I strongly oppose this narrow vision. Training in urologic oncology must instead integrate formal education in systemic therapies, molecular oncology, and theranostics, supported by structured, joint rotations across urology, medical oncology, radiation oncology, and nuclear medicine.
Looking forward, competency frameworks should increasingly emphasise proficiency in trial interpretation; the management of complex treatment-related toxicities, including those associated with PARP inhibitors and RLTs; and the effective use of digital decision-support tools and multidisciplinary tumour boards. This broader skill set is essential if urologic oncologists are to remain central, informed leaders in the care of patients with urological cancers.
What do you believe will be the single biggest change in advanced prostate cancer management over the next decade?

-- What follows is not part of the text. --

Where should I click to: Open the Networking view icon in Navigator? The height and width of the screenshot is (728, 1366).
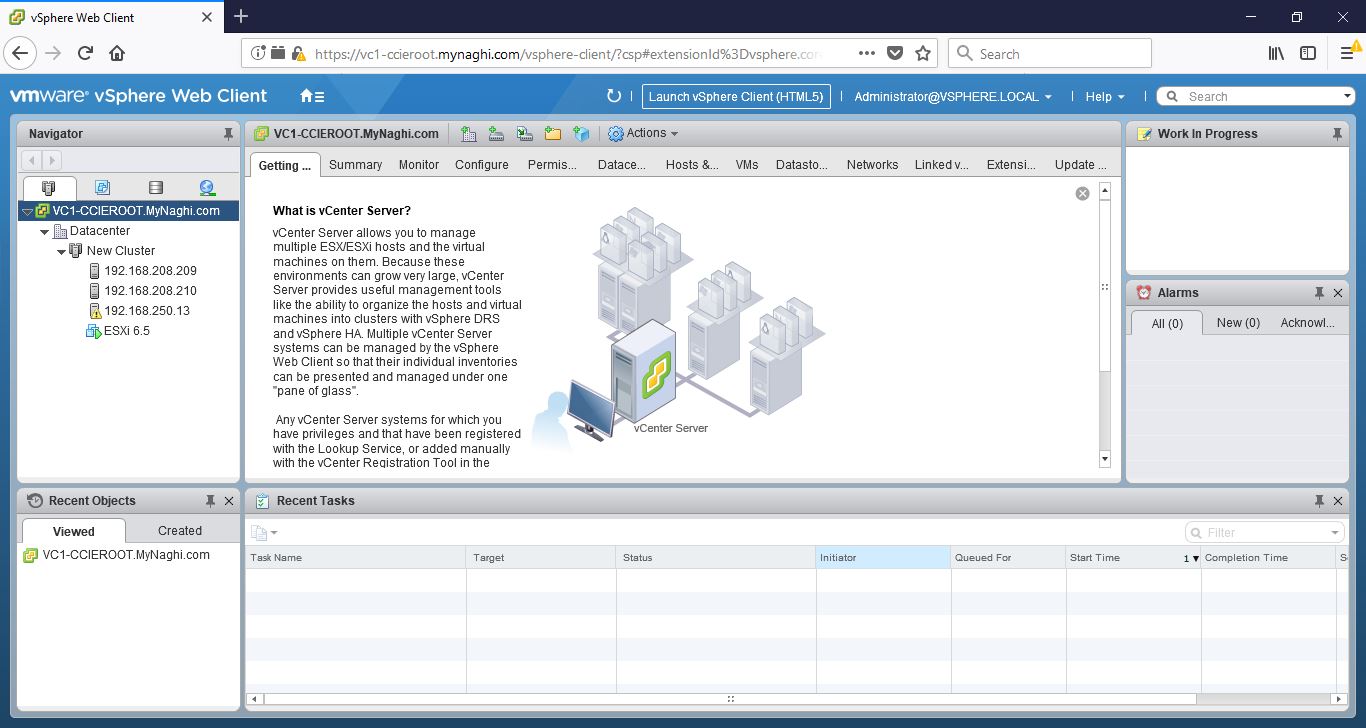point(207,188)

AI is emerging as both the most exciting opportunity and the most complex challenge in prostate cancer care. In diagnostics, AI already rivals expert radiologists and pathologists in interpreting MRI and digital pathology, creating the prospect of faster, more consistent detection and grading worldwide. By integrating imaging, pathology, genomics, and routine clinical data, AI models can generate far more granular risk profiles, helping to individualise active surveillance, choose between local and systemic options, and time treatment intensification or de‑escalation. In advanced disease, decision‑support systems built on trial and real‑world datasets may soon help optimise combinations and sequences of androgen receptor signalling inhibitors, chemotherapy, PARP inhibitors, and RLTs for each patient. At the same time, workflow tools for automatic contouring, PSMA‑PET quantification, toxicity prediction, and report generation could release precious clinician time for conversations and shared decision‑making rather than data administration. The central challenge is that many AI tools are trained on narrow, often homogeneous datasets, risking loss of performance and amplification of existing disparities when deployed in more diverse real‑world populations. Their black‑box nature raises legitimate concerns about explainability, accountability, and how to obtain meaningful informed consent when an opaque algorithm influences life‑changing decisions. Regulatory frameworks and reporting standards in urologic oncology are only beginning to catch up, leaving uncertainty about validation requirements, post‑marketing surveillance, and liability when things go wrong. There is also a human challenge: clinicians must acquire new skills to critically interrogate AI outputs, understand their limitations, and avoid automation bias while still embracing tools that can genuinely augment judgment. For health systems, particularly in Europe, a key question is how to deploy AI in a way that narrows rather than widens the gap between highly resourced centres and hospitals with limited digital infrastructure. In the coming decade, the task will be to ensure that AI becomes an ethically governed partner in prostate cancer care, enhancing precision, efficiency, and equity, without undermining the trust and human connection at the heart of the clinician-patient relationship.